Pour le reste, Liman maîtrise parfaitement son récit, qui revient constamment au même point : lorsque Cage se réveille dans la base, en tant que simple soldat déserteur, la veille du débarquement. Le film est construit comme un jeu vidéo – c’est à la mode : Deux jours, une nuit des frères Dardenne suit le même principe – où le « héros », à chaque fois qu’il meurt revient au niveau de départ. Il recommence jusqu’à avancer progressivement vers l’objectif final (tuer le cerveau de l’ennemi et donc gagner la guerre). Chaque jour, il s’améliore (physiquement, militairement), apprend à contourner sa dernière erreur fatale, et passe une étape supplémentaire.

Les ellipses malignes permettent au réalisateur de ne jamais perdre le spectateur. Evidemment, cela reste un bulldozer : l’histoire ne s’approfondit pas au delà (la romance est même risible par certains moments) et ne s’échappe jamais de ce mécanisme temporel. Il faut que Liman déploie tout son talent pour nous captiver avec un final aléatoire, qui, sans nous scotcher, nous accroche. Mais derrière tous ces effets formels de narration, quid ?
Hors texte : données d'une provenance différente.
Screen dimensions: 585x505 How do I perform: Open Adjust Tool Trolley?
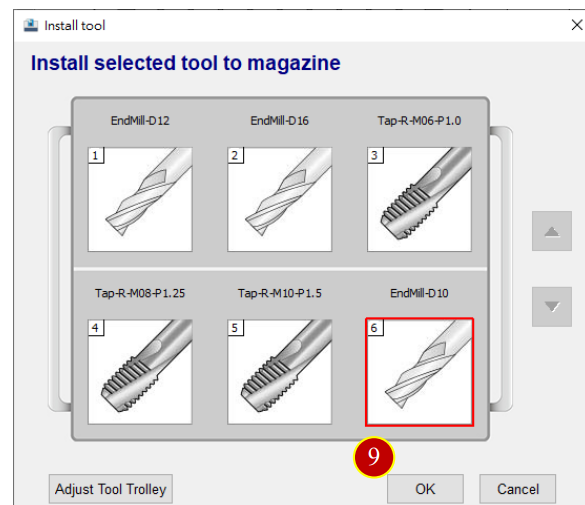[x=110, y=489]
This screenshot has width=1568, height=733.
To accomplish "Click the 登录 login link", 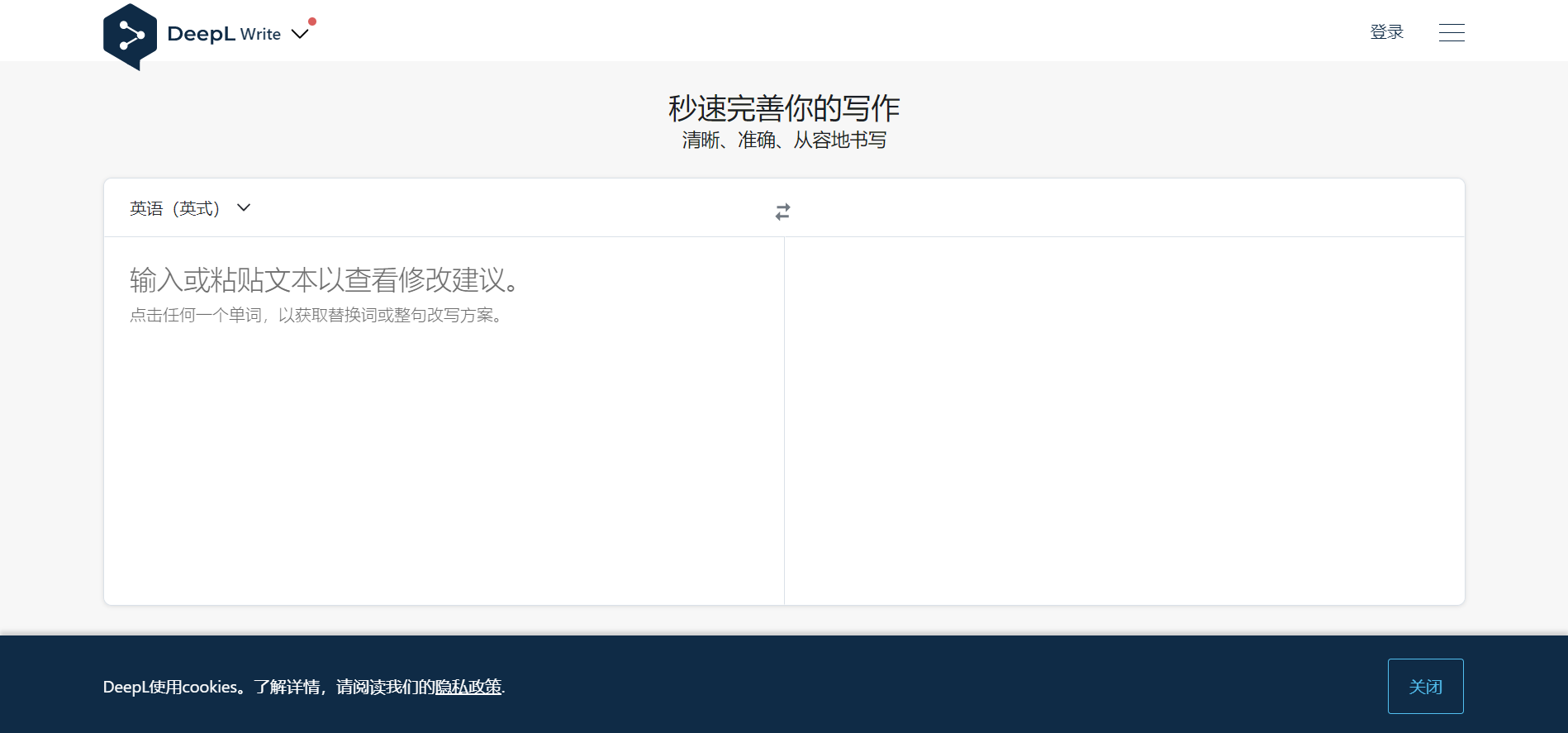I will pyautogui.click(x=1386, y=32).
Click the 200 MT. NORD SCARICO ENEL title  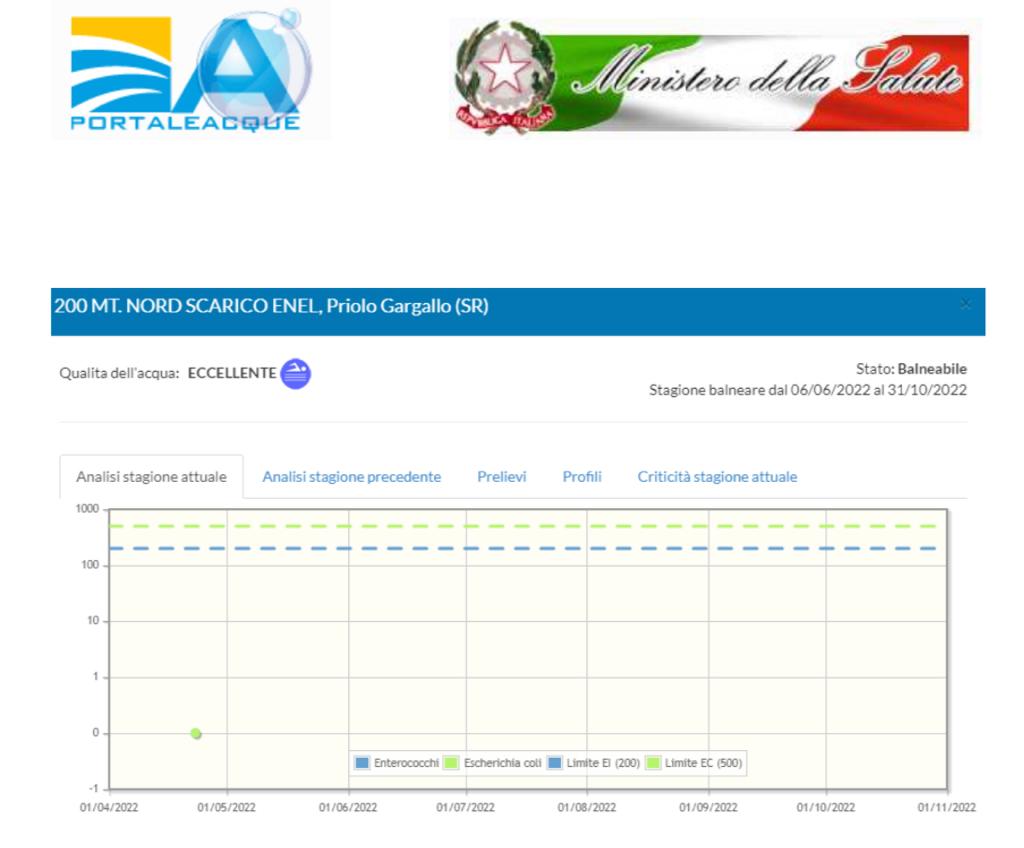coord(270,307)
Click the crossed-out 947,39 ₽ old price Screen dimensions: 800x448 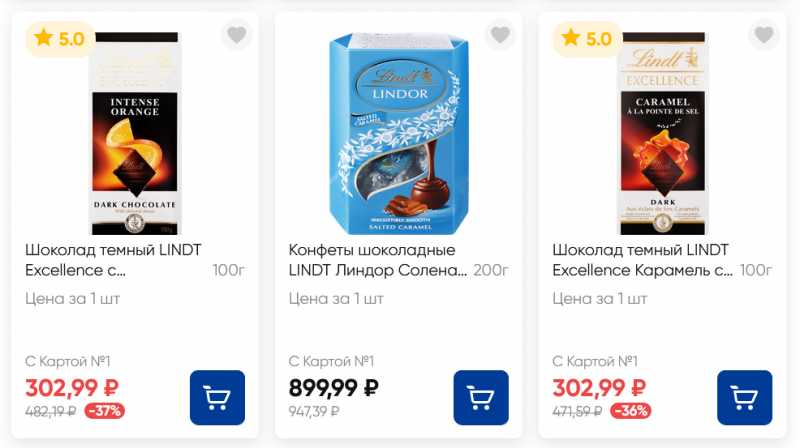pyautogui.click(x=314, y=410)
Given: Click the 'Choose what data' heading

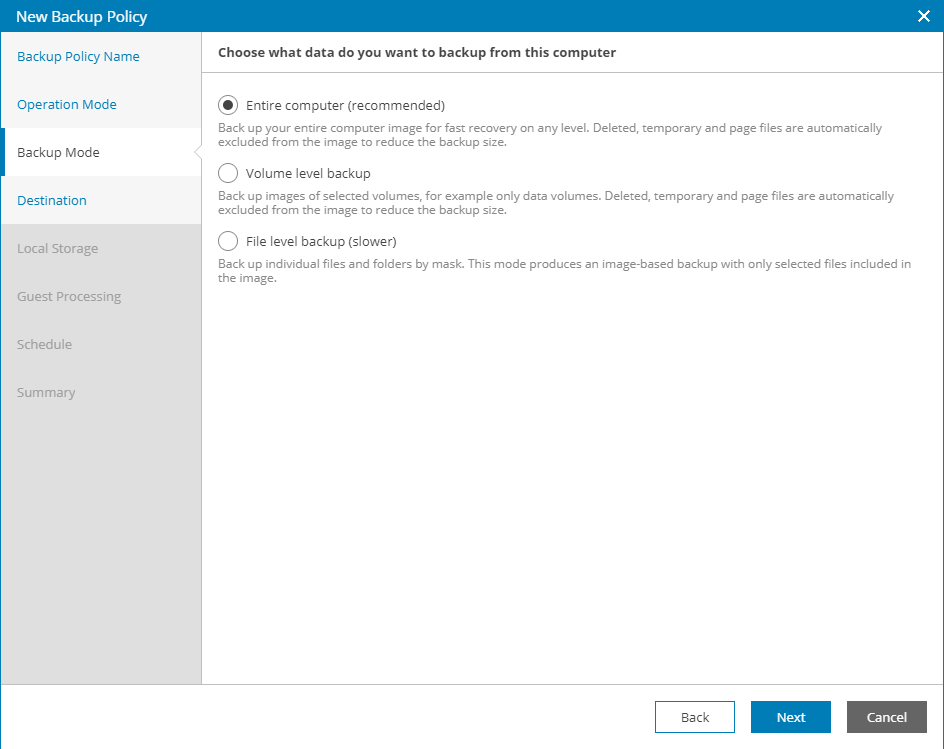Looking at the screenshot, I should click(x=417, y=52).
Car au fur et à mesure que l’histoire progresse vers son but ultime – si on oublie la fin moralisatrice et béatement triomphale – on constate que les deux personnages principaux sont bloqués et n’évoluent plus vraiment. Un contre-sens terrible qui empêche Edge of Tomorrow d’explorer les possibilités de son pitch. Emily Blunt est ainsi figée dans son rôle de Rambo / Lara Croft dont le panel d’émotions est si faible qu’elle devient en effet l’égal de ces machos à gros biscotos du cinéma des années 80. Pourtant, Blunt, bonne comédienne et crédible dans le costume, a de la réserve. Mais elle est inexploitée. C’est d’autant plus dommageable que cela faisait plaisir de voir qu’une femme pouvait sauver l’humanité grâce à ses talents militaires.

Mais voilà, la sauveuse doit, à un moment donné, laisser la place à un sauveur. Tom Cruise est la star. Il se refuse à jouer les hommes galants, à sacrifier son statut. A 52 ans, l’acteur veut encore croire qu’il peut incarner un héros hollywoodien à l’ancienne. Ce syndrome Dorian Gray atteint déjà sa limite dans les Mission Impossible, et dans à peu près tous les films de Cruise depuis quelques années. En ne cherchant que des projets ciblant les spectateurs mâles de moins de 30 ans, à base de SF, de cascades ou d’autres exploits musculaires, il empêche un film comme Edge of Tomorrow d’avoir une dimension romanesque et chorale. Cela devient basiquement un exercice égocentrique et solitaire. Là encore, on ne peut qu’être déçu. Car, dans le premier tiers du film, son personnage est réjouissant : un peu lâche, un peu faible, ne manquant pas d’humour. Et Cruise excelle dans la peau de ce soldat malgré lui, entre panique et pétoche. Dès qu’il se mue en excellent combattant, il perd toute dérision, tout relief même, tant il devient linéaire.

Mais que cela ne vous empêche pas de vous embarquer dans l’aventure, qui reste un des « blockbusters » les mieux produits de ces derniers mois. Le spectacle est généreux. L’envie de nous épater est évidente. À défaut d’être un film qui marque un nouveau style de cinéma (comme on aurait pu s’y attendre), Edge of Tomorrow surclasse pas mal de films du genre du moment.